For those of you who were unable to attend one of the videoconferencing sessions presented by Stephanie Thero of Yellowhead Regional Library System on eReaders, here is a brief overview of this session. Stephanie talked in-depth about the usability features of the Kobo, the Sony Digital eReader, the Pandigital Novel eReader, and the iPad (first generation) and recommended her choice eReader.

She cited the Kobo as the best eReader to promote to patrons and I have to agree. It is light, has a comfortable, quilted back, great battery life (up to 2 weeks), and easy-to-use software that works well with OverDrive. It also uses E-Ink, which means that the screen is not backlit like a computer and is easier to read for long periods of time. As the runner-up, the Sony Digital Reader also uses E-Ink and is supposed to have better battery life in its later editions. Both the iPad and Pandigital have backlit screens, are much heavier, and more complex because they are multi-use tablets. All of these devices are compatible with OverDrive.

If you would like comprehensive reviews of eReaders, check out The EBook Reader website. For general eReader information, The Digital Reader and EBookAnoid are good sources.

What do I do if a patron’s eReader is not compatible with OverDrive?

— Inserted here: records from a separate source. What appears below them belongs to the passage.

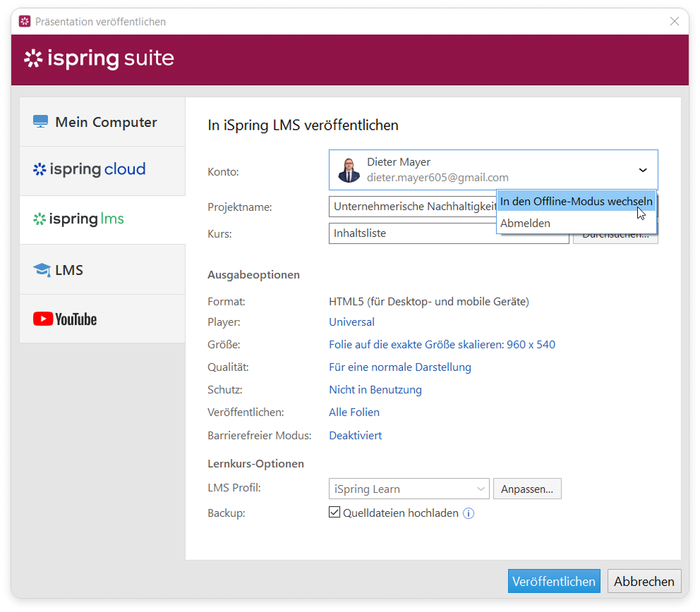This screenshot has width=700, height=612.
Task: Open the Anpassen... profile settings button
Action: [527, 489]
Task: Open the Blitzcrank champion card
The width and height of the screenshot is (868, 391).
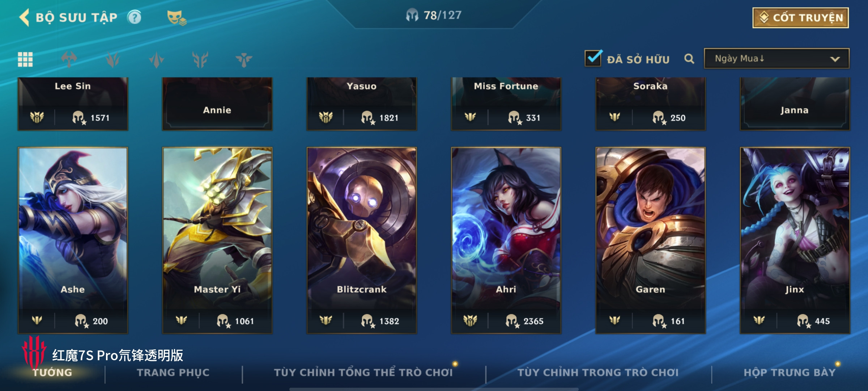Action: click(x=362, y=240)
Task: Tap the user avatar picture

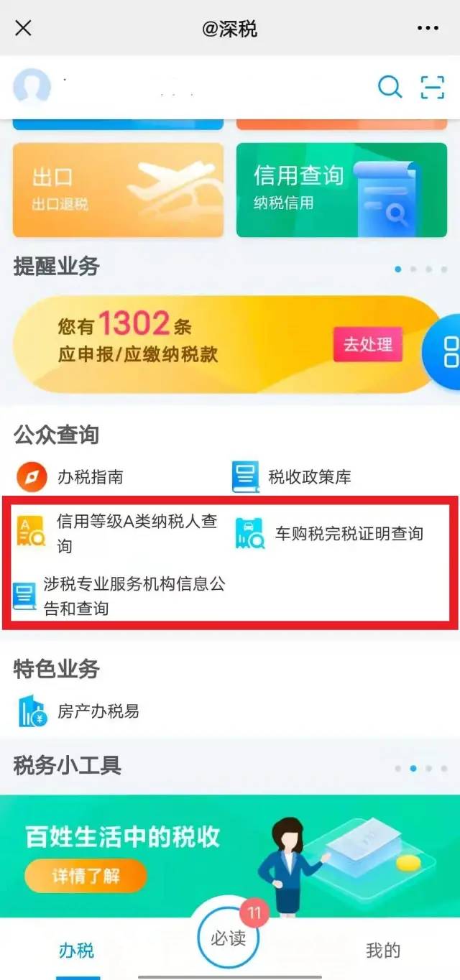Action: tap(32, 87)
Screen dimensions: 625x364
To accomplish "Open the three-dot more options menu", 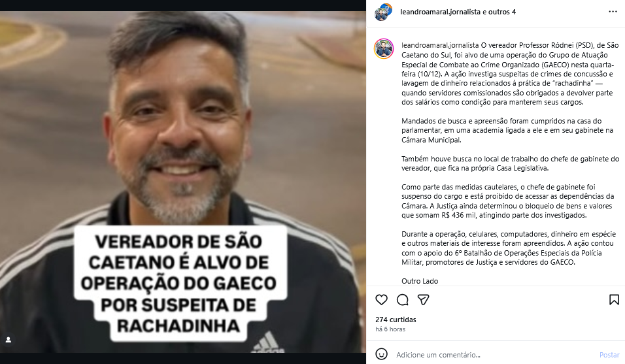I will click(613, 12).
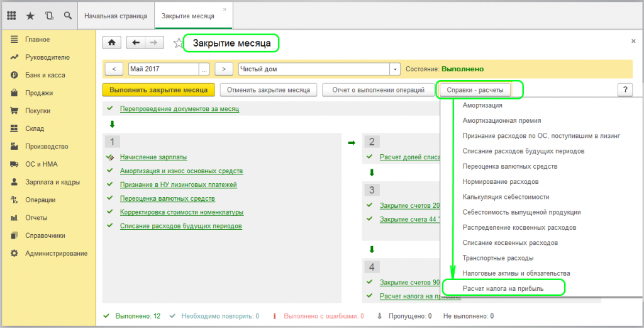Screen dimensions: 644x328
Task: Choose Амортизация from the dropdown list
Action: [482, 105]
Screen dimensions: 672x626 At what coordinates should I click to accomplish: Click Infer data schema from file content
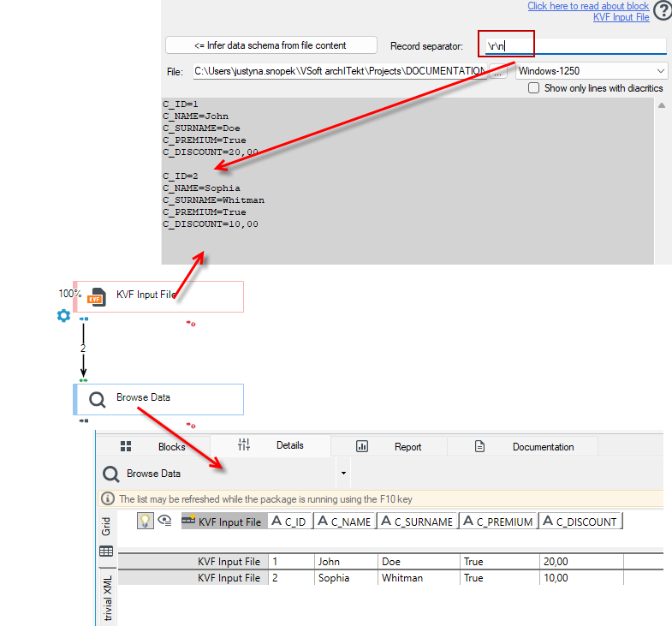tap(271, 45)
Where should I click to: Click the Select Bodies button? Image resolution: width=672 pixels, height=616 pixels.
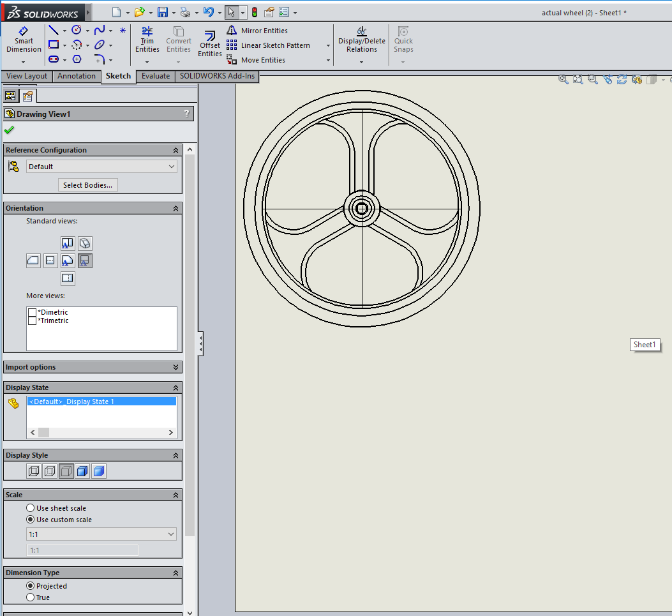coord(87,184)
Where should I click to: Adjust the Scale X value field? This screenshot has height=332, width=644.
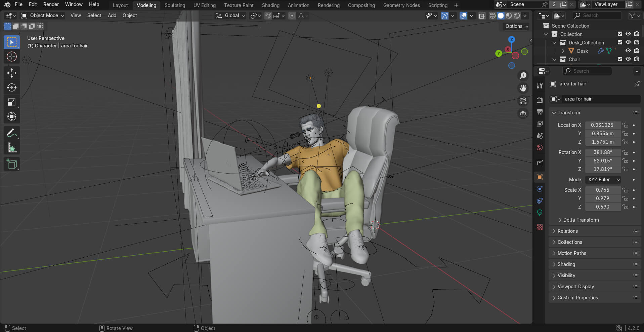pyautogui.click(x=603, y=190)
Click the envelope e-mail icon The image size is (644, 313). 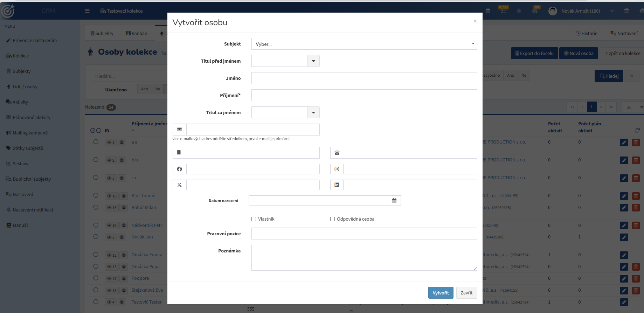point(179,130)
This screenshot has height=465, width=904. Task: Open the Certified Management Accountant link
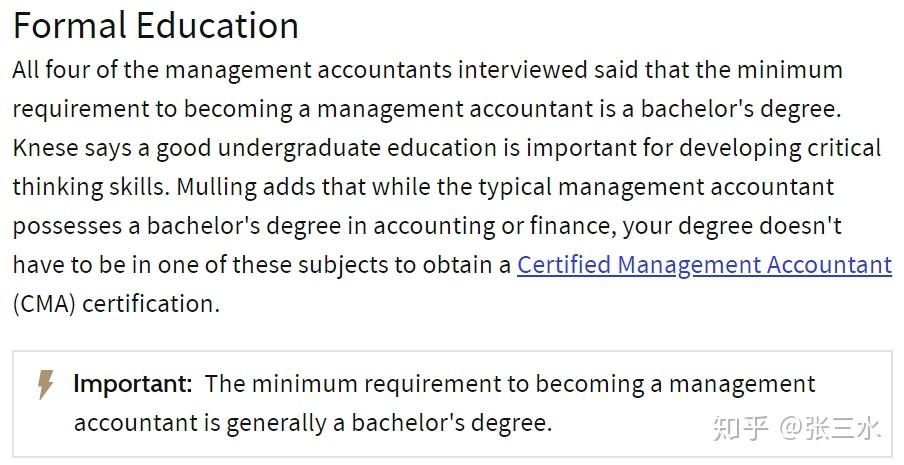tap(705, 265)
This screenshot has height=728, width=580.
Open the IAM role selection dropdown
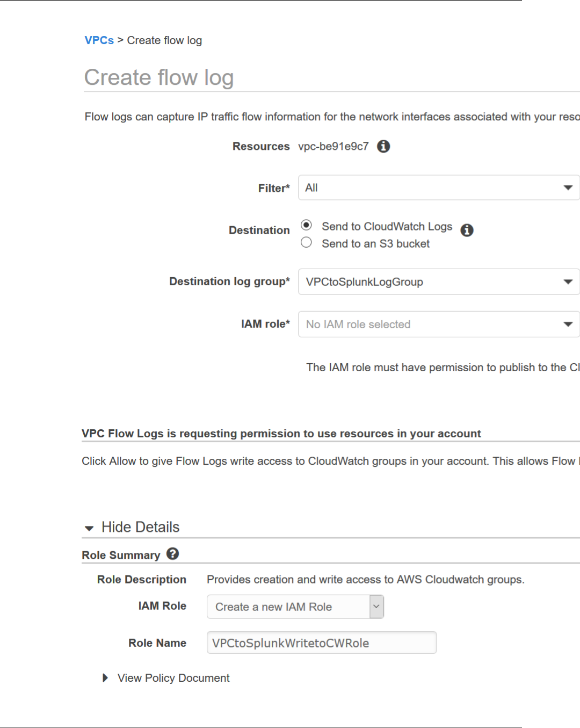coord(438,324)
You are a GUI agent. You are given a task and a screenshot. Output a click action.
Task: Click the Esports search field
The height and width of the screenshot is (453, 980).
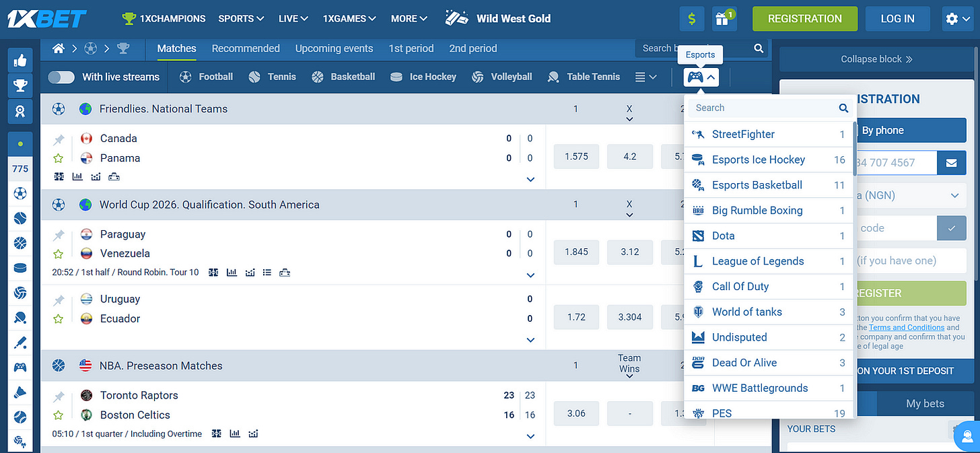coord(761,108)
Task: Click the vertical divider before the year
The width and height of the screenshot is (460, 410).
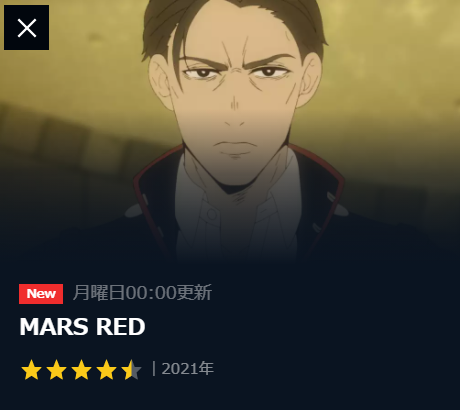Action: (154, 369)
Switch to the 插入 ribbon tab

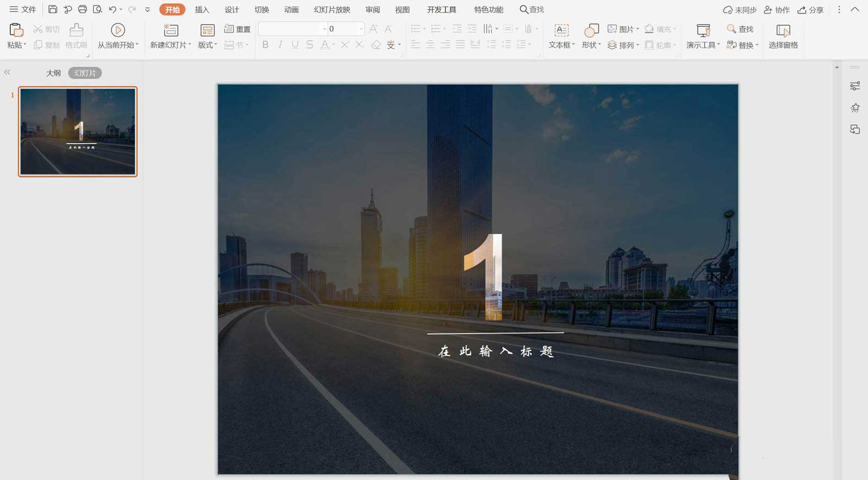click(x=202, y=10)
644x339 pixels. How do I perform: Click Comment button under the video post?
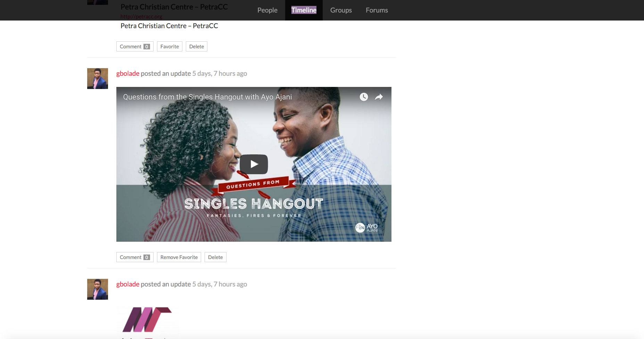point(135,257)
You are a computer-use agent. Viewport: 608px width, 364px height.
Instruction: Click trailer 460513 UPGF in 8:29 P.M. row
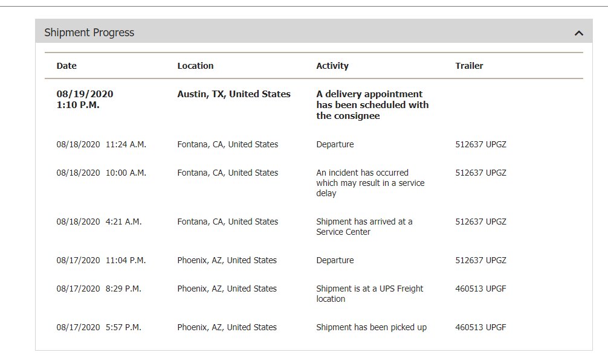tap(481, 289)
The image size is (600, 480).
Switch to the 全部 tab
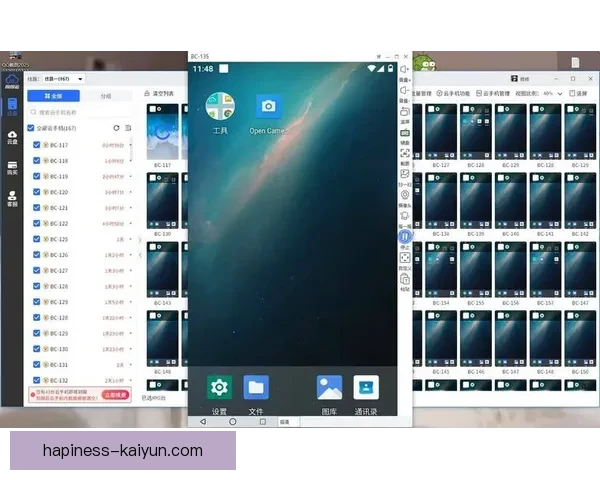point(53,97)
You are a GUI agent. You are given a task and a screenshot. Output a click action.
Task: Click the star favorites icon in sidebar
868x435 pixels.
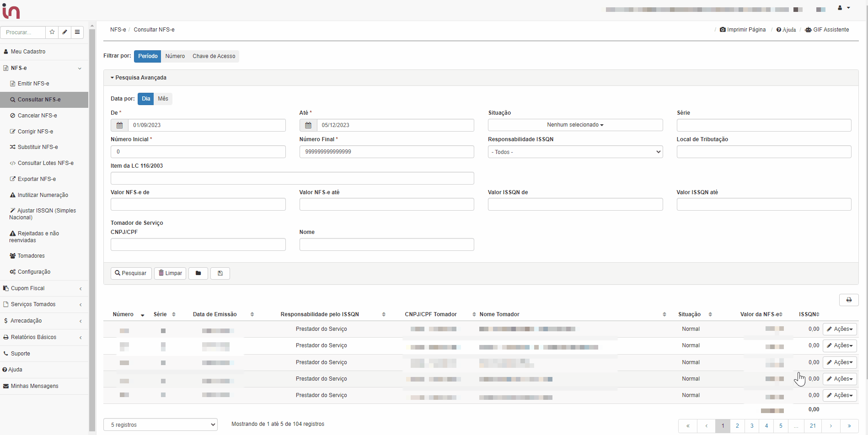(52, 32)

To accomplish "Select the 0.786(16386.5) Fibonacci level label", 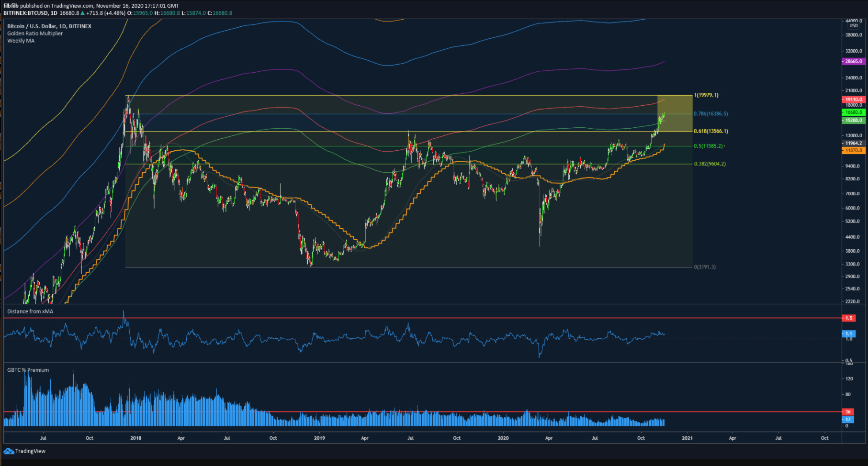I will coord(711,114).

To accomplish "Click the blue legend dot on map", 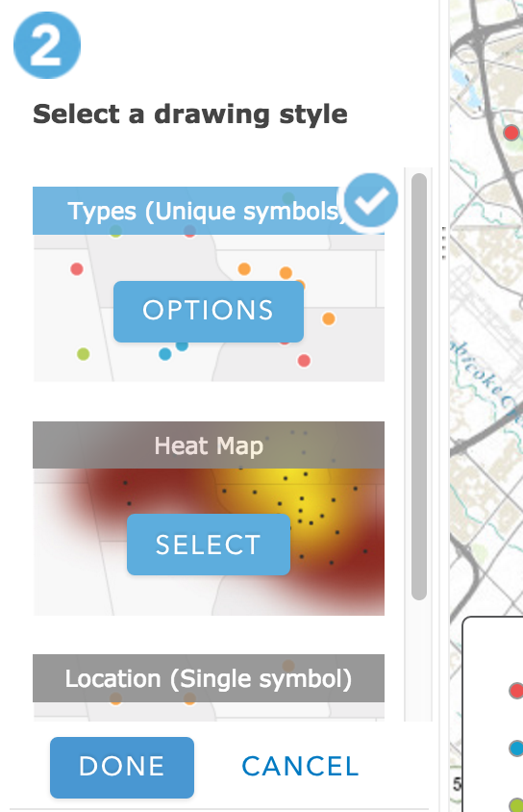I will [516, 749].
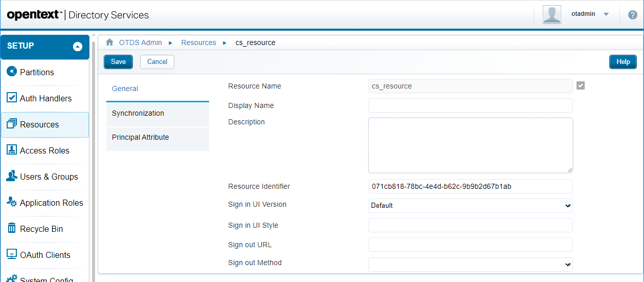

Last week, I had to tell a patron with a Nextbook1 that they could not borrow eBooks from the library because their device was not compatible with OverDrive. Luckily, a week or so later, I stumbled across an article by Rebecca Vnuk entitled “Free E-Books for Happy Patrons.” I do not know if all these resources work with Kindles (with the exception of Baen Books), but they will likely work with “rarer” eReader devices:

InkMesh is a search engine that searches more than thirty online sources for free e-books. You can search by titles or author. (

Project Gutenberg, the original site for free text online, offers more than 33,000 free books that play nicely with any e-reader platform. You’ll find mostly classics and public domain works here. No registration is required, and the site is easy to use. A nice feature is their “bookshelves”-collections groups by topic (

Baen Books, publisher of science fiction and fantasy, offers a number of their titles as free downloads. Established authors such as Eric Flint, Lois McMaster Bujold, Mercedes Lackey, and David Weber can be found here. There are currently 120 titles available, with new titles added every month. You can save e-books to your computer. You can save e-books to your computer or send them directly to a Kindle (

The Online Books Page from the University of Pennsylvania Libraries offers an index of hundreds of thousands of online book freely readable on the Internet (

Vnuk, R. (2011). Free E-Books for Happy Patrons. Public Libraries, 126, 50(1), 48.

1 comment:

  1. Thanks for mentioning my article - I'm so pleased that you found it useful!